[Start of section]

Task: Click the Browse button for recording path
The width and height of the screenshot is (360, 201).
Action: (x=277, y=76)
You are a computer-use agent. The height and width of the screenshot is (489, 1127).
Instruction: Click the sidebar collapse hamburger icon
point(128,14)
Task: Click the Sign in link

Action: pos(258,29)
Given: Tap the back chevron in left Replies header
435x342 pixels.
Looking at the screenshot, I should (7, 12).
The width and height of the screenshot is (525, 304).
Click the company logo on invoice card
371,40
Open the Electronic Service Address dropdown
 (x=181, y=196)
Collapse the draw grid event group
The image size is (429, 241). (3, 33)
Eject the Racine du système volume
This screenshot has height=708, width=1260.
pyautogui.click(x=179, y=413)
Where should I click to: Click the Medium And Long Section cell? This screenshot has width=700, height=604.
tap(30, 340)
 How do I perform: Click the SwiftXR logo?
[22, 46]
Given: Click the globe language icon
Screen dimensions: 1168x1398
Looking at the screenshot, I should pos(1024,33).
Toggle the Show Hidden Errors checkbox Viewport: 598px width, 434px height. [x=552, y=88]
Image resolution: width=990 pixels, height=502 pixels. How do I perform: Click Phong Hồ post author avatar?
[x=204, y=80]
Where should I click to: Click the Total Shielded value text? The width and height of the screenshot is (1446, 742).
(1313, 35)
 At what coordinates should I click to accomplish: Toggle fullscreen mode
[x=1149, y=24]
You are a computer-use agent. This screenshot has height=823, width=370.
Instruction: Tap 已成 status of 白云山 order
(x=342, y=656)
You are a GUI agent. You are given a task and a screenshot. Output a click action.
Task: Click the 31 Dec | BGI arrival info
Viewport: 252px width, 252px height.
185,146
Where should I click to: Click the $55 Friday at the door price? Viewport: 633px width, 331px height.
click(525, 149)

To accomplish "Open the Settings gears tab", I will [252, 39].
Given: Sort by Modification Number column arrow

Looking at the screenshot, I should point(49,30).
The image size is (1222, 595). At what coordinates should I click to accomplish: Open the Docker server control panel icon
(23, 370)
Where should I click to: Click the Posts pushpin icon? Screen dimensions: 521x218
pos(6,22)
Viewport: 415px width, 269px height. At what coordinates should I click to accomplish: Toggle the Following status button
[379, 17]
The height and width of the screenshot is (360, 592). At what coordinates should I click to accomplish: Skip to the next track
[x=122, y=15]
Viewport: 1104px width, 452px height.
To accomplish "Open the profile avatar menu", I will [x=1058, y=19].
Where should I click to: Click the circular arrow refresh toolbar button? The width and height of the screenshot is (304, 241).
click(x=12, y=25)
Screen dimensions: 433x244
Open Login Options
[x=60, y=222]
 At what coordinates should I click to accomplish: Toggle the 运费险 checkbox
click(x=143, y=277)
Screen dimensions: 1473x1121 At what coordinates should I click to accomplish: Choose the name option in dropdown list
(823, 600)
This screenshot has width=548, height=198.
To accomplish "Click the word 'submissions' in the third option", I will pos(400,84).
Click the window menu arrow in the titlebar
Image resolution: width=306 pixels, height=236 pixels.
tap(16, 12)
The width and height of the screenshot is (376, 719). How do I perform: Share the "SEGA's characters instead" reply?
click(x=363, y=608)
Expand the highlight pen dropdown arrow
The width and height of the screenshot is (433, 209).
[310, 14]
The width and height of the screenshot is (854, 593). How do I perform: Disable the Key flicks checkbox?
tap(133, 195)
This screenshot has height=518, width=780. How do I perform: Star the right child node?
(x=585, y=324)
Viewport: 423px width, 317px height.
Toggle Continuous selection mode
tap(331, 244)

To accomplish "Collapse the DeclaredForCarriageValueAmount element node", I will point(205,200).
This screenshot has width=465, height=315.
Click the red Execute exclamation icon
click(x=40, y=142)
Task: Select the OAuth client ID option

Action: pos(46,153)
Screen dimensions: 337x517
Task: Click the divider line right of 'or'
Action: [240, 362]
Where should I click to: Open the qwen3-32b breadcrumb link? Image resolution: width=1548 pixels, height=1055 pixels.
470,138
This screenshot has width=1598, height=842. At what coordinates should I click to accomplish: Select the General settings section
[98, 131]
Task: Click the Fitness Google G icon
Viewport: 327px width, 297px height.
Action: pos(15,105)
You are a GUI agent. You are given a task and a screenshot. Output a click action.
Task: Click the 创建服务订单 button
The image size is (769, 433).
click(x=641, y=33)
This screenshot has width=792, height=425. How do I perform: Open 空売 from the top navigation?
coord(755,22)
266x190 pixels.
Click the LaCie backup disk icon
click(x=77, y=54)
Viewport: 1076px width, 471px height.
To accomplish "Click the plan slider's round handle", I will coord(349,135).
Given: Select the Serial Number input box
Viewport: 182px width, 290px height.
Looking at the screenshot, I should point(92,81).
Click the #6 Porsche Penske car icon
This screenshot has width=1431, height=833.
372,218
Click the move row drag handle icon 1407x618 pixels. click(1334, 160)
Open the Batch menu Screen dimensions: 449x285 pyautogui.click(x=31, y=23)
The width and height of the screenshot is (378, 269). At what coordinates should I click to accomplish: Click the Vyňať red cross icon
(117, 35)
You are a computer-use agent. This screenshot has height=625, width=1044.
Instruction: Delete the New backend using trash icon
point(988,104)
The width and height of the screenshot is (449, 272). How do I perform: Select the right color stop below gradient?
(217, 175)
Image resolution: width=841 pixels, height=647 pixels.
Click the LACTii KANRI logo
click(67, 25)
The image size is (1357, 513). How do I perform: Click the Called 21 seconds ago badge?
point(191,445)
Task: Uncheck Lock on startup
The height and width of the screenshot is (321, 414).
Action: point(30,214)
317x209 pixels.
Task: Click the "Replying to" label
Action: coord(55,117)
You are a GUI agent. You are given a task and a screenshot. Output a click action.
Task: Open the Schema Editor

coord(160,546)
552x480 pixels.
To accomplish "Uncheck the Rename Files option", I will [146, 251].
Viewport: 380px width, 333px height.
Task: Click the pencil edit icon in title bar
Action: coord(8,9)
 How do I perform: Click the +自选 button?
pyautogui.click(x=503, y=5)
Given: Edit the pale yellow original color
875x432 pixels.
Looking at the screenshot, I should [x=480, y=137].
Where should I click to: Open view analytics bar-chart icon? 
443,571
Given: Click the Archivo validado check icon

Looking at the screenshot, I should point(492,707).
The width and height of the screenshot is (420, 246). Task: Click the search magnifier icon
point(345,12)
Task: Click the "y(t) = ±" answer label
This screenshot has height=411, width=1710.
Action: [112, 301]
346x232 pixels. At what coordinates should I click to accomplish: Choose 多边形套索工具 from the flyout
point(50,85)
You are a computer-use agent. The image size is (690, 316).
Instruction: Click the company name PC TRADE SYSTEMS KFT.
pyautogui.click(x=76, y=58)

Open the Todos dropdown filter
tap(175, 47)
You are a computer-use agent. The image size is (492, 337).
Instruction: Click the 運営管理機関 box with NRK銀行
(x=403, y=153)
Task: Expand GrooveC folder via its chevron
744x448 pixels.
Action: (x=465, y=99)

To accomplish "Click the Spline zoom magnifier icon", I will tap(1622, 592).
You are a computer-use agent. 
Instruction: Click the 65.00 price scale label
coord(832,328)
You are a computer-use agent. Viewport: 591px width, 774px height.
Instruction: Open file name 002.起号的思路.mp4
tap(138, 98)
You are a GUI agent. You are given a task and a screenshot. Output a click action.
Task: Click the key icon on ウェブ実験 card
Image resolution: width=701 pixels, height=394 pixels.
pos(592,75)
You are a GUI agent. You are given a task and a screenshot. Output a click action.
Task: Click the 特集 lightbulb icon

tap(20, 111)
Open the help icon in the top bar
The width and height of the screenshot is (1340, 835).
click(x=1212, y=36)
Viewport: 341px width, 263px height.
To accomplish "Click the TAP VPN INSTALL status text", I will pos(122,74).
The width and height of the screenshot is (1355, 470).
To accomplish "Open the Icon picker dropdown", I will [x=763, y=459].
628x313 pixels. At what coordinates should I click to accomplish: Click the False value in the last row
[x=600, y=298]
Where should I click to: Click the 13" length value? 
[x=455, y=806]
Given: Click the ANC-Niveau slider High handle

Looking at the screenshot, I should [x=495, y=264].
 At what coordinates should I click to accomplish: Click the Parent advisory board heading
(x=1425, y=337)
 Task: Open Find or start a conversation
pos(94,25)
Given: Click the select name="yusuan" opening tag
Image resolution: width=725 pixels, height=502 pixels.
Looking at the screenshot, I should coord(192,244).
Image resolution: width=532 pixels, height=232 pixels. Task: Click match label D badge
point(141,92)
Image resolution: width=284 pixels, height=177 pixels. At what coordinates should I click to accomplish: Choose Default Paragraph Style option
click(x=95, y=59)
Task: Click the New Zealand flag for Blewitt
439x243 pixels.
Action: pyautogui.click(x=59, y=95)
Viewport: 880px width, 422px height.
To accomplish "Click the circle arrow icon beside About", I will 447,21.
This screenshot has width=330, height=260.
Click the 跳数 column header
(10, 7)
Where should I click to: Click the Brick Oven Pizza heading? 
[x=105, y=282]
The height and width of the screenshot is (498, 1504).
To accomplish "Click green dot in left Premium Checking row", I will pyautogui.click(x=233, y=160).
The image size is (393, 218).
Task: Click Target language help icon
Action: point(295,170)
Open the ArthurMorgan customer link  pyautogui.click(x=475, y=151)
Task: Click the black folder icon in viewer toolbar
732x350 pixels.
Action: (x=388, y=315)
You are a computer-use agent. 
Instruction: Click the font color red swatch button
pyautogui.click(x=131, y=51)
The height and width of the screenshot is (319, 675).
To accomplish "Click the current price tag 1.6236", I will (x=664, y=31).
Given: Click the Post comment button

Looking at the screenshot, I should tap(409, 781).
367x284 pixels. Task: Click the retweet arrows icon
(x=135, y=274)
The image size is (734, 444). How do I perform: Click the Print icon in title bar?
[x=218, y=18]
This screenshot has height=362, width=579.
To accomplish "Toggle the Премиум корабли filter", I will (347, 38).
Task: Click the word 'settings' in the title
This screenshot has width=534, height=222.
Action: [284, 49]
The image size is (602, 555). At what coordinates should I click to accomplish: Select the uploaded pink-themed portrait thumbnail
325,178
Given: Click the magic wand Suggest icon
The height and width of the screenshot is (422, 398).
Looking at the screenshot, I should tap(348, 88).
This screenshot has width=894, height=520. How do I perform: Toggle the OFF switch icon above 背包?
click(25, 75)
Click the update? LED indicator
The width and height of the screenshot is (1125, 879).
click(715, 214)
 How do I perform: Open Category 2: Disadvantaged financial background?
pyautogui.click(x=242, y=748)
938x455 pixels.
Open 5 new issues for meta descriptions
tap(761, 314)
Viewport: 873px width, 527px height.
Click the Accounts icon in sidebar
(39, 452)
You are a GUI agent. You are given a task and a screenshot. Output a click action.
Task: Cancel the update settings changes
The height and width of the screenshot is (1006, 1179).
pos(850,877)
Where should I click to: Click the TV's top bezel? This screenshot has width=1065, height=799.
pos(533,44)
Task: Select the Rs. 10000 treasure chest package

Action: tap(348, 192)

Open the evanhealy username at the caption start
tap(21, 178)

[End of section]

#### DESCRIPTION OF THE TASK:
Isolate the lines above that contain the word "menu" and copy them.

#### SOLVED EXERCISE:
To accomplish "Open the profile avatar menu", I will [x=1058, y=19].
Click the window menu arrow in the titlebar
Open the Batch menu Screen dimensions: 449x285 pyautogui.click(x=31, y=23)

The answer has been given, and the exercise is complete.